The AI authenticity auditor is arriving as the AI auditor, driven by regulation more than craft. As disclosure rules tighten, someone has to verify what a model produced, under what licence, with what human input. The work is moving from a creative concern to a compliance one, and the same EU deadline sits behind it. The title’s still settling. The need isn’t.

How to hire for a role with no settled title

The job description is the wrong starting point when the job has no settled shape. Describe the problem instead. Rather than advertising for an AI creative technologist, set the test. We generate 10,000 assets a month, most need a human pass, half get rejected, fix that. Rather than listing qualifications, list the kit and ask what they’d build with it. Rather than years of experience, ask for proof of recent learning, something they couldn’t do six months ago. The strongest people in this market answer a sharp problem far faster than they answer a vague advert, because the problem tells them the role’s real.

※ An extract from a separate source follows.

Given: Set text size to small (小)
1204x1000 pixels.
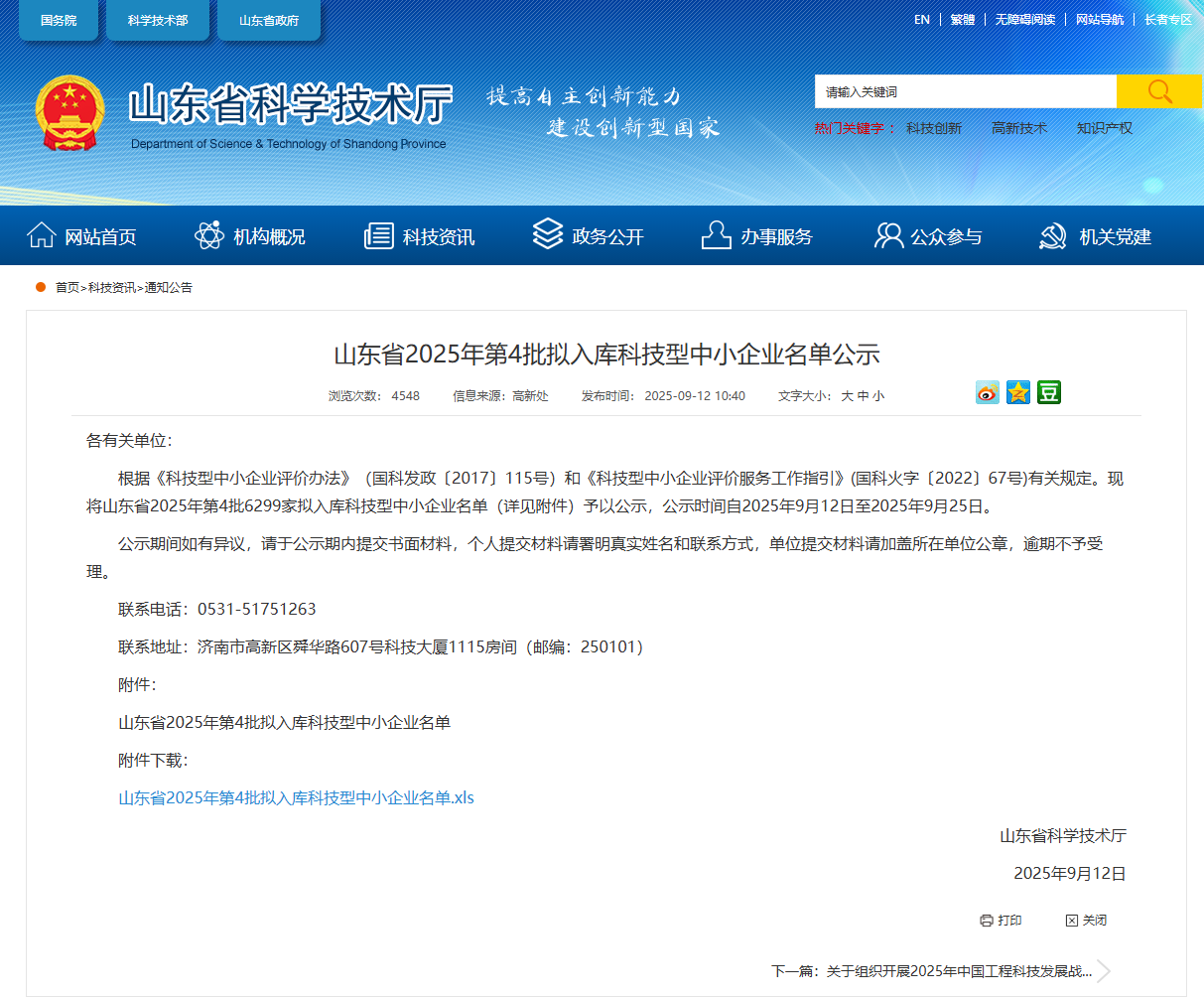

Why the timing still matters

The harder problem sits underneath all six. The people who do this work are built in production over years, and the entry points that make them are tightening. US advertising employment fell for the seventh month running by June 2025, with agency headcount down to 218,900 (eMarketer, 2025). The junior roles that once taught the craft are the first to go when budgets contract and AI takes on the routine work. How much of that is really AI and how much is budget is a separate argument, but the effect on the pipeline is the same. Demand for AI-capable creative people climbs while the path that builds them narrows. That gap won’t close on its own.

So the move is to stop waiting for the titles to settle. The strongest people in this market are doing work with no agreed name, and they won’t show up under a search for a job that doesn’t formally exist. We spend most of our time in that gap, matching capability to companies, often through confidential search, before the label catches up. Wait for the structure to catch up, and you’ll hire these people a year late, and pay more for the privilege.